We might fantasize about going back to a purely natural existence, about shedding the technological shells which we have assimilated during the past thousands of years, but that would be ignoring the big mission which we are facing, and one might also wonder if that would even be possible. When we understand that the universe has been undergoing a continuous process of evolutionary development occurring through biological and technological means during the past 14 billion of years, and that this process is accelerating and approaching a zenith in our times, the idea of turning our backs to it seems overly fantastic.

The Technomystical Challenge

In Sex, Ecology, Spirituality, integral thinker Ken Wilber divides the whole of religious thought throughout history to two distinctive schools. The transcendent school is identified with masculinity and emphasizes the existence of God in the “heaven”, in a world above and beyond, a world whole and in a state of unity. Middle age thinkers such as Thomas von Aquin and Maimoindes serve as exemplars for such forms of thinking. The immanent school of thought is identified with femininity and emphasizes the existence of God in its myriad of forms on the earth. This school is closely related to nature religions and paganism.

According to Wilber, however, the most evolved spiritual vision belongs to the school which he call the non-dual school. Non-dual philosophers are thinkers which integrate transcendent and immanent perceptions of the divine. Among them, Wilber finds ancient Indian philosopher Nagarjuna, Greek philosopher Plato, German Idealist Friedrich Wilhelm Schelling and 20th century Indian thinker Sri Aurobindo.

For these thinkers divinity exists not only above or below, on the earth or in the heaven, but everywhere along the full spectrum: from the transcendent world in which all things are united and are not divided in any sense, to the world of immanent fecundity, the world in which we live, which is composed of the opposites between life and death, true and false and a numberless network of relations between things animate and inanimate, human, technological and beyond.

The great challenge, non dual thinkers tell us, is not in shooting to higher realms, but in succeeding to stay at both ends of the spectrum at the same time: above and below. To unite the opposites, to be able to connect with celestial dimensions and yet find God in the myriad forms in which it appears in the world (From Facebook to the line at your local bank); to be together with the creative and ever evolving multitude and yet to keep you relation to the world above at all times. To go to worlds above and beyond, and come back with a renewed understanding of the world of multitude.

This is the technomystical challenge. It begins with the realization that mysticism is technological. That in a world turning increasingly technological, we have an unprecedented opportunity to rein the opposed forces of multitude and unity to one action; that a world which is turning increasingly fragmentary offers us an unprecedented chance to commute with God in more channels and create a richer concept of God than ever.

The evolution of mankind has almost ceased to advance biologically. It proceeds outside our bodies, in the electronic gadgets which surround us. Man’s attempt to enter this hyper-technological and extremely confounding world and to try to stay devout within it is the great spiritual quest of our times.



[1] According to conservative calculations. According to inventor and futurist Ray Kurzweil a doubling of processing power occurs every year, and processing power is thus multiplied by a thousand every 10 years.

[2] In Ray Kurzweil’s book The Singularity Is Near one can view multiple graphs presenting the exponential acceleration in various domains such as the number of patents annually submitted for approval, the turnover of scientific paradigms, the number of servers on the internet, brain-scan resolution, data storage abilities etc.

SUPPLIED DATA –
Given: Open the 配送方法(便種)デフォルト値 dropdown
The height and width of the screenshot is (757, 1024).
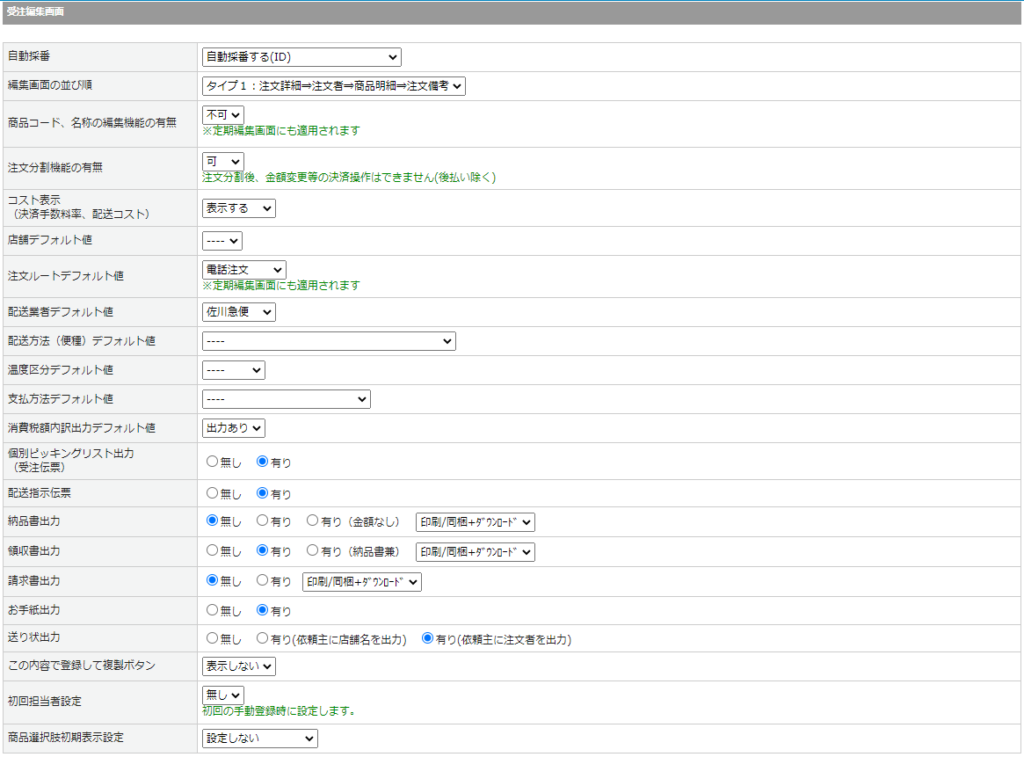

ACTIONS TO TAKE –
a – Render this sentence from the technomysticism essay in French: "The evolution of mankind has almost ceased to advance biologically."
b – Answer from the technomysticism essay:
(i) In which book does Ken Wilber divide religious thought into two schools?
(ii) Which school of thought is identified with femininity?
(iii) According to Ray Kurzweil, how often does a doubling of processing power occur?
The lines play no part in what is asked here.

SOLUTIONS FOR EACH TASK –
a – L'évolution de l'humanité a presque cessé de progresser sur le plan biologique.

b –
(i) Sex, Ecology, Spirituality
(ii) The immanent school
(iii) Every year